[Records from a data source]
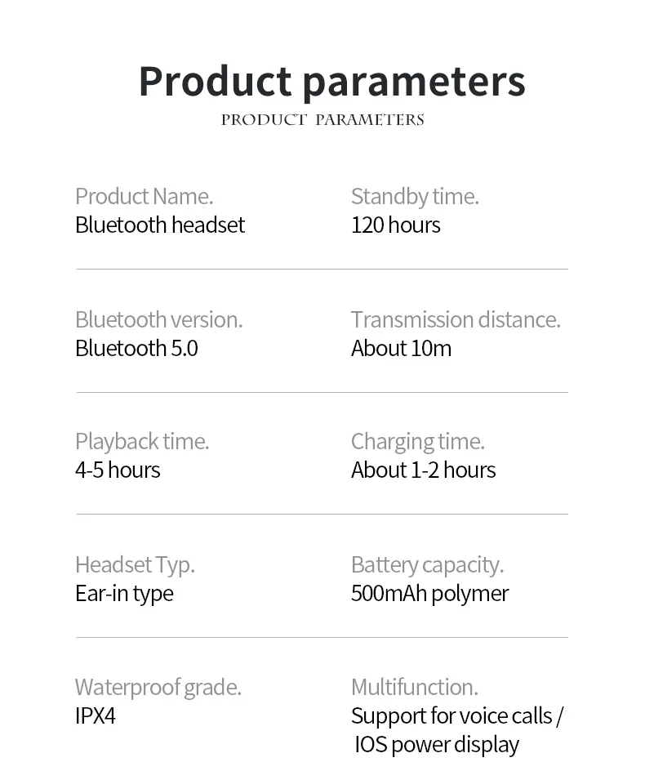Viewport: 645px width, 771px height.
Task: Select the "Bluetooth version." label
Action: 158,319
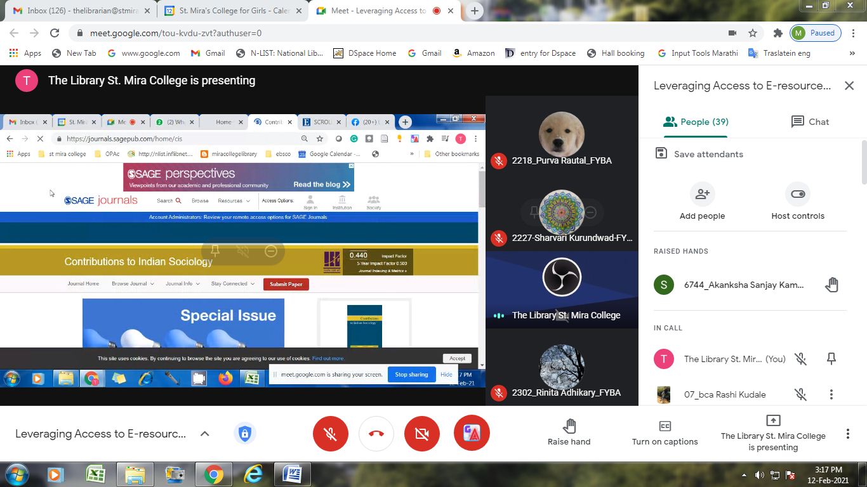Screen dimensions: 867x487
Task: End the call with the red phone icon
Action: pos(376,434)
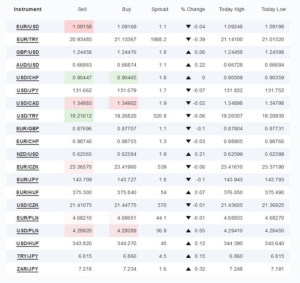This screenshot has height=283, width=300.
Task: Click the up arrow in GBP/USD row
Action: 188,52
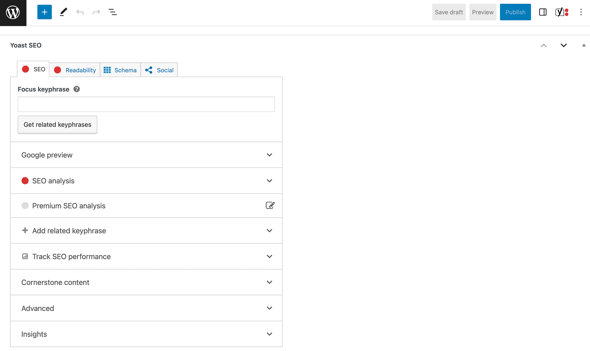Click the edit pencil next to Premium SEO analysis
This screenshot has width=590, height=351.
click(x=270, y=205)
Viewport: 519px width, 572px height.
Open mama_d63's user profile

# [EXERCISE GOAL]
Retype exactly, and only, the lines that run from the one with "Viewport: 519px width, 572px height." through the final line of the entries.

# [YOUR RESPONSE]
Viewport: 519px width, 572px height.
Open mama_d63's user profile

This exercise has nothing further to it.